Janvier 2012, du côté des Esserts
    Pas seulement la glace, mes amis, mais aussi la neige. La neige de notre enfance, douce au toucher, si belle quand on la regarde tomber et que l'on se dit qu'elle crée un paysage de Noël. Noël et la neige, quel accord magnifique, quelle plénitude de vie, quelles images il vous vient, toutes plus merveilleuses les unes que les autres. C'est le paradis.
    Mais une neige non seulement pour rêver, une neige pour skier. Les pistes qu'ils nous font, c'est formidable. Certes, les jours suivent et ne ressemblent pas. De la belle neige un jour et tout un programme que l'on se promet de suivre, et le lendemain déjà, il pleut. Et il pleut pendant trois jours. Et il reneige. Et il repleut.
    Il faut trouver son plaisir au travers de ces vissitudes et de ces déluges. Ne pas s'attendre à trouver du soleil sur toutes les pistes que l'on fréquente. Accepter un peu de pluie pour vous fouetter le visage et vous ravigoter ce vieux sang qui n'était pas loin de se figer dans vos veines. Il faut savoir aller contre le vent, accepter la bise, et l'eau, et la neige mouillée.
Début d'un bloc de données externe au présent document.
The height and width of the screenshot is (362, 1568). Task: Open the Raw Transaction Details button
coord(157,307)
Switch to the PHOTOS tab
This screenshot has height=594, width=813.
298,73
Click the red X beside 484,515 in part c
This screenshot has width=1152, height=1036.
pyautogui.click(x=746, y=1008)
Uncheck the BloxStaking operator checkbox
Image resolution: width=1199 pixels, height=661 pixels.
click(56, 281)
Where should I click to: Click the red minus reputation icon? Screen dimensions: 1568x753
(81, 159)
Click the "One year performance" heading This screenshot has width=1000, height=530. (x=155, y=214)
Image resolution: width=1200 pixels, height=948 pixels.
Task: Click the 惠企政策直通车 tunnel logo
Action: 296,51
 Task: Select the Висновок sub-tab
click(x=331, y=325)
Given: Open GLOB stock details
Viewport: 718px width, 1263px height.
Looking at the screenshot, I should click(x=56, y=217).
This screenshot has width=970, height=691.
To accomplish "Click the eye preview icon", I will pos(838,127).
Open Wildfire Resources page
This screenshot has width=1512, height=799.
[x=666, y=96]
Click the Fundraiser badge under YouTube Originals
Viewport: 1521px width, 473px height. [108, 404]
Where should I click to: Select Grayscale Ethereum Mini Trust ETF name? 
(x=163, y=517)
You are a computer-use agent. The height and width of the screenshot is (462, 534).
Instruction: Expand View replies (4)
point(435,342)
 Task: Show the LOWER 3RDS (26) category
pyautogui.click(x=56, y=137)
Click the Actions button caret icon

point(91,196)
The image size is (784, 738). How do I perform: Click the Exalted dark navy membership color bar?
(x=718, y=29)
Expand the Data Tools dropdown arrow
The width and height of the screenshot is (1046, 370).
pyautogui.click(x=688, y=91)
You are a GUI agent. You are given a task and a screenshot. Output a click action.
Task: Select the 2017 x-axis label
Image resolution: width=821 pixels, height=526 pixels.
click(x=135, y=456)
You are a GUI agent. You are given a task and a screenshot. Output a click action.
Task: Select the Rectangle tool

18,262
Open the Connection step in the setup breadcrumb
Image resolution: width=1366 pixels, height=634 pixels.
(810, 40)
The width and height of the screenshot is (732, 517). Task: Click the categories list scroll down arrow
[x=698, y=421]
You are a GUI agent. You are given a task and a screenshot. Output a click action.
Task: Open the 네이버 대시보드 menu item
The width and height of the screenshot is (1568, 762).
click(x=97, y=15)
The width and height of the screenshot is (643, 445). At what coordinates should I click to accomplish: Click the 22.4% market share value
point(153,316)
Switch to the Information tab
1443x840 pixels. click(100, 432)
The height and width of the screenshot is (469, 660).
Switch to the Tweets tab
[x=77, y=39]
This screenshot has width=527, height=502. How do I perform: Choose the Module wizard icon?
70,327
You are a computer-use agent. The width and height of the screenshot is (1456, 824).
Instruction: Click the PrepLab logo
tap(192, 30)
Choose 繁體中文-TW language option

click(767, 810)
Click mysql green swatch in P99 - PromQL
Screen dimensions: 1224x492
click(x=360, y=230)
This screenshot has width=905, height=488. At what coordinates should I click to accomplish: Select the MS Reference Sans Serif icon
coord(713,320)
Pour avoir cette chance inouïe là-haut de retrouver quand même des sapins enneigés, des chemins qui vont sous les sapins, les pistes que l'on dirait mystérieuses si on ne les connaissait déjà sur le bout des doigts. La forêt profonde que parfois l'on ne fait que voir de l'extérieur, tandis qu'elle dresse sa barrière formidable, à l'ouest, toujours à l'ouest.